Swat, the land of romance and beauty, is celebrated throughout the world as the holy land of Buddhist learning and piety. Swat acquired fame as a place of Buddhist pilgrimage. Buddhist tradition holds that the Buddha himself came to Swat during his last reincarnation as the Guatama Buddha and preached to the people here. It is said that the Swat was filled with fourteen hundred imposing and beautiful stupas and monasteries, which housed as many as 6,000 gold images of the Buddhist pantheon for worship and education. There are now more than 400 Buddhist sites covering and area of 160 Km in Swat valley only. Among the important Buddhist excavation in swat an important one is Butkarha-I, containing the original relics of the Buddha.

Among the numerous Buddhist monuments present in Pakistan a few important ones, from historical and religious point of view, are:

Dharamarajika Stupa: Dhararaja, a title of the Mauryan emperor Ashoka, in the middle of the 3rd century, erected the Dharamarajika Stupa, the oldest Buddhist monument in Taxila. The Dharamarajika Stupa contained the sacred relics of the Buddha and the silver scroll commemorating the relics. A wealth of gold and silver coins, gems, jewellery and other antiques were discovered here and are housed in the Taxila museum.

Takht-i-Bhai: Takht-i-Bhai is another well-known and preserved monument, a Buddhist monastery located on a rocky ridge about 10 miles northeast of Mardan. This structure dates back to two to five century AD and stands 600 feet above the plane. The feature, which distinguishes this site from others, is its architectural diversity and its romantic mountain setting. The uphill approach has helped in the preservation of the monument.

The exposed buildings here include the main stupa and two courtyards in different terraces surrounded by votive stupa and shrines, the monastic quadrangles surrounded by cells for the monks, and a large hall of assembly. In one of the stupa courtyard is a line of colossal Buddhas, which were originally 16 to 20 feet high.

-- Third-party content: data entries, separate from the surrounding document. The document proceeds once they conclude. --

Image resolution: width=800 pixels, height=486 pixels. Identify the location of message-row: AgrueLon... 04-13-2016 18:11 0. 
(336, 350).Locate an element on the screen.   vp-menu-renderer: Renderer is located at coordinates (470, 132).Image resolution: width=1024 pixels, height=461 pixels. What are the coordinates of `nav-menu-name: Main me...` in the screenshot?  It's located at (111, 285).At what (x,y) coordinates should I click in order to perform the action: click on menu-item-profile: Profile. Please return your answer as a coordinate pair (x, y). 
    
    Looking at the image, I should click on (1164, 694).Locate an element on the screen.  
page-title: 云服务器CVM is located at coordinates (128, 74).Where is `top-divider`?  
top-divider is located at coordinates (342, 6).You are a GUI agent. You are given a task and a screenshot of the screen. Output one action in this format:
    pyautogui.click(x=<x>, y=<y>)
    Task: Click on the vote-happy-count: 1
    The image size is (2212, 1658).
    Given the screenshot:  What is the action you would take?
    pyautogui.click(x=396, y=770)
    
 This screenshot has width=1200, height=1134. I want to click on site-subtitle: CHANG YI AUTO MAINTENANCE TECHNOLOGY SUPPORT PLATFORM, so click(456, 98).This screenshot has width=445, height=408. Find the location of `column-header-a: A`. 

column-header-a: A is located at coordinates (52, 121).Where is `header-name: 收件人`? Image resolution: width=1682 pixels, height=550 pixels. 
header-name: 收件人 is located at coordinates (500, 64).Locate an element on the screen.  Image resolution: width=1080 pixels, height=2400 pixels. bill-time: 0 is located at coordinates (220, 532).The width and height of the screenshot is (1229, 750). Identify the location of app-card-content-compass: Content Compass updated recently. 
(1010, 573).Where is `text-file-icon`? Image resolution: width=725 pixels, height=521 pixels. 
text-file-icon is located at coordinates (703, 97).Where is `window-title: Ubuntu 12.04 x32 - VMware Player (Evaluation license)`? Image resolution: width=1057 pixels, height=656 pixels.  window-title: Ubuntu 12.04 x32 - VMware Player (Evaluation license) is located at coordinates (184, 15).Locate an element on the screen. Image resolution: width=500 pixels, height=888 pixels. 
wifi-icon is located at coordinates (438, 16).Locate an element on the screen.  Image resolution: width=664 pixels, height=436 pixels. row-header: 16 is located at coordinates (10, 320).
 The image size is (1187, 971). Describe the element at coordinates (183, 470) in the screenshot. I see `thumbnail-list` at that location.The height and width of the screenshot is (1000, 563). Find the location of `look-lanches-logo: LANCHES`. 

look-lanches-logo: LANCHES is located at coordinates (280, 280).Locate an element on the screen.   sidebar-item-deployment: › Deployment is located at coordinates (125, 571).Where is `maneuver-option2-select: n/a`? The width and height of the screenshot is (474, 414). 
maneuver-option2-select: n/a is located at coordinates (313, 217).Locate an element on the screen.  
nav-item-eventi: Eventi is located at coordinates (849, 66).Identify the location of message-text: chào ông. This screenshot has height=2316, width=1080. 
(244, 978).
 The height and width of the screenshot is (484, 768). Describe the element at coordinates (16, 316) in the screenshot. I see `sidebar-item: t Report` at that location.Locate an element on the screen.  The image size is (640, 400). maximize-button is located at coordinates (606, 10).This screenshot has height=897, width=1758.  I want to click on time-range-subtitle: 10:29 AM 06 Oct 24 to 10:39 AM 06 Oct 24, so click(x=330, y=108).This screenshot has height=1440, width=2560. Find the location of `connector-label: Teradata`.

The site’s fragmentary sculptures in stone and stucco are a considerable wealth but its most remarkable feature is the peculiar design and arrangement of the small shrines, which surround the main stupa. These shrines stood upon a continuous sculptured podium and were crowned alternately with stupa-like finials forming an ensemble.The beauty and grandeur provided by the entire composition is unparallel in the Buddhist world.

Takht-i-Bhai had a wealth of ancient Buddhist remains. A long range of different sized Buddha and Buddhistavvas from Takht-i-Bhai fill many museums. Some of the best pieces of Gandhara sculpture, now to be found in the museums of Europe, were originally recovered from Takht-i-Bhai.